Pores
[por]
Examples
- Other rocks, like limestone, are so readily soluble in water that from the small pores and cavities eaten out by the water, there may develop in long centuries, caves and caverns (Fig. 30). Bertha M. Clark. General Science.
- The buffing will hit the high spots but the proper process turns the minute edges, closes the pores and makes the silver hard and compact, vastly increasing the wearing quality. Various. The Wonder Book of Knowledge.
- The plant makes use of the carbon but it rejects the oxygen, which passes back into the atmosphere through the pores of the leaves. Bertha M. Clark. General Science.
- The pieces of cork are flattened out by heat or by weights, and are slightly charred on the surface to close the pores. Various. The Wonder Book of Knowledge.
- Mr. Chadband, expressing a considerable amount of oil from the pores of his forehead and the palms of his hands, says aloud, Yes. Charles Dickens. Bleak House.
- The pores of the wood are thus closed to the entrance of air and moisture, and decay is avoided. Bertha M. Clark. General Science.

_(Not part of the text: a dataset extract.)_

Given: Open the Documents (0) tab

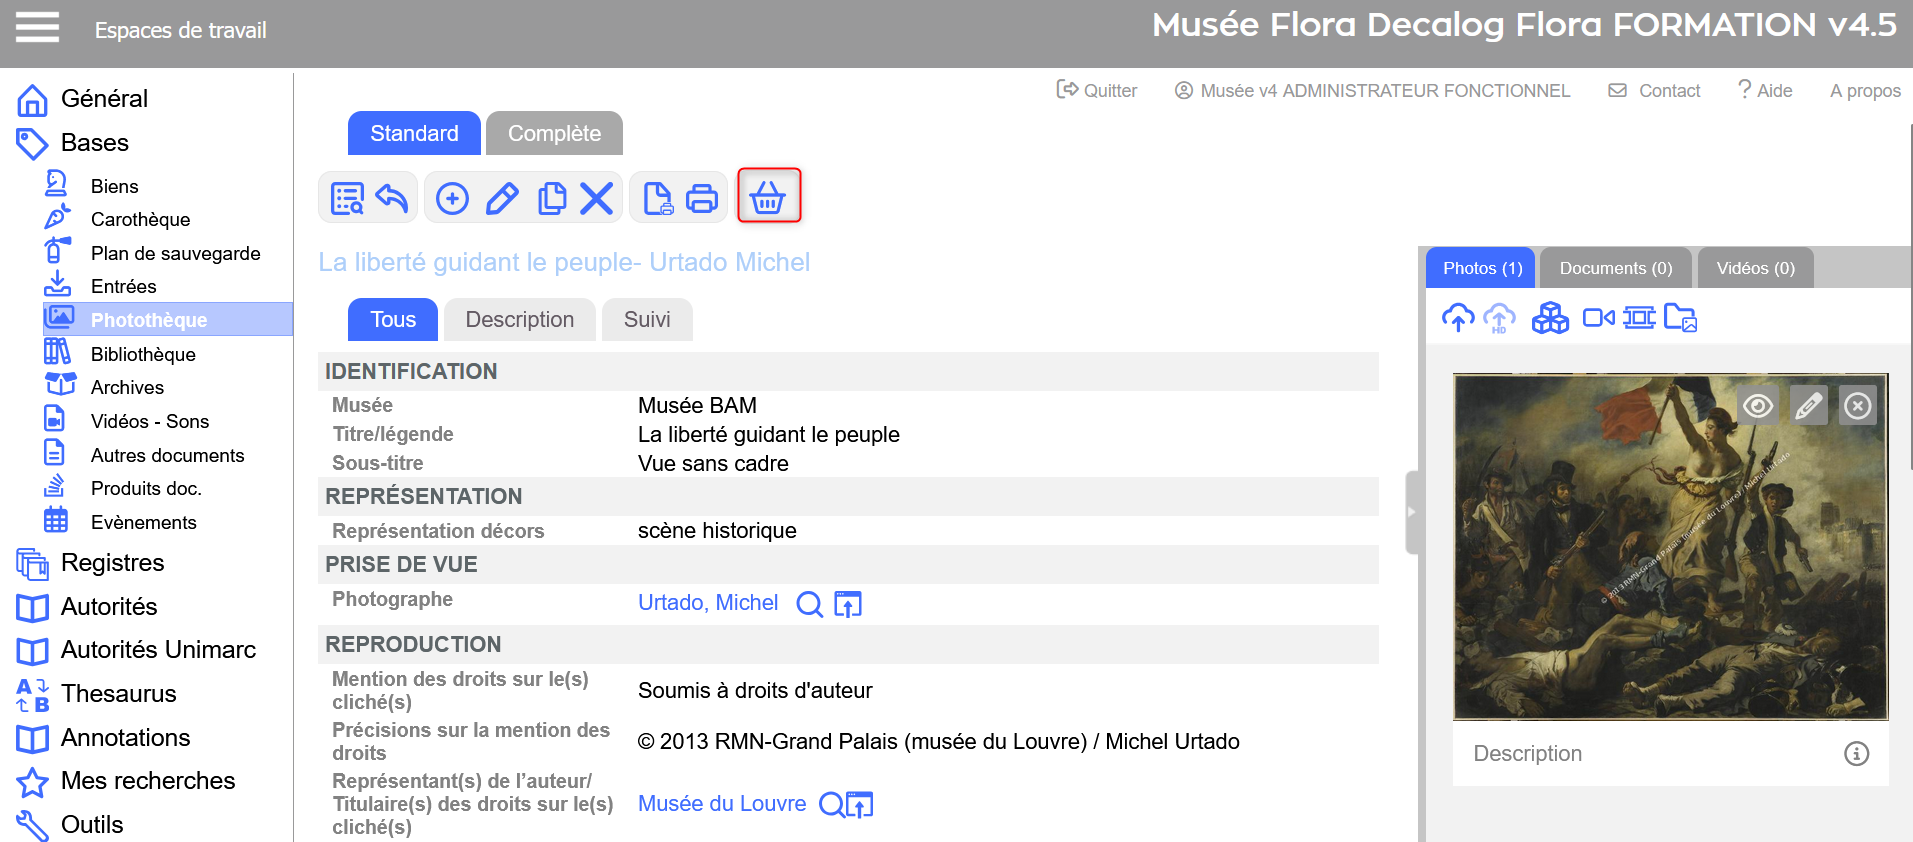Looking at the screenshot, I should point(1615,268).
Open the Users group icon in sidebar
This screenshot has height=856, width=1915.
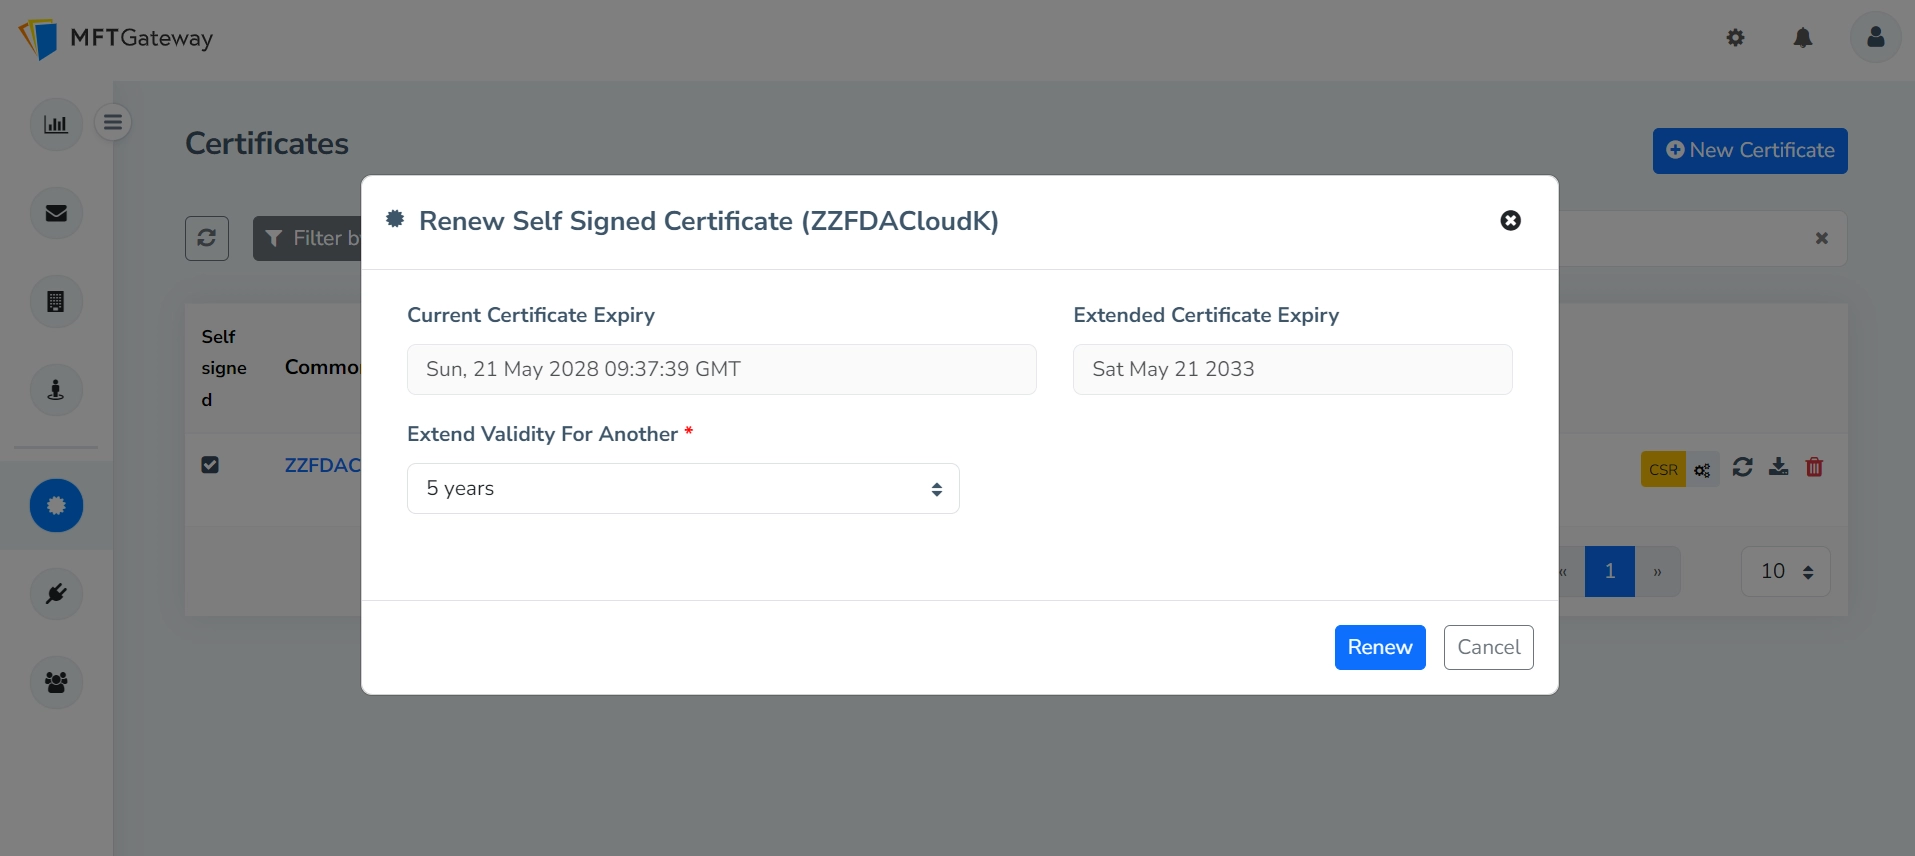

- If impure water filters through charcoal, it emerges pure, having left its impurities in the pores of the charcoal. Bertha M. Clark. General Science.
- It is certain that the skin has _imbibing_ as well as _discharging_ pores; witness the effects of a blistering-plaster, &c. Benjamin Franklin. Memoirs of Benjamin Franklin.
- The skin, pores, muscles, and nerves of a day-labourer are different from those of a man of quality: So are his sentiments, actions and manners. David Hume. A Treatise of Human Nature.
- In the _biscuit_ or _bisque_ form pottery is bibulous, the prepared glaze sinks into its pores and when burned forms a vitreous coating. William Henry Doolittle. Inventions in the Century.
- The sand choked and blinded him; its fine thin grains entered the very pores of his skin, and irritated him almost to madness. Charles Dickens. The Pickwick Papers.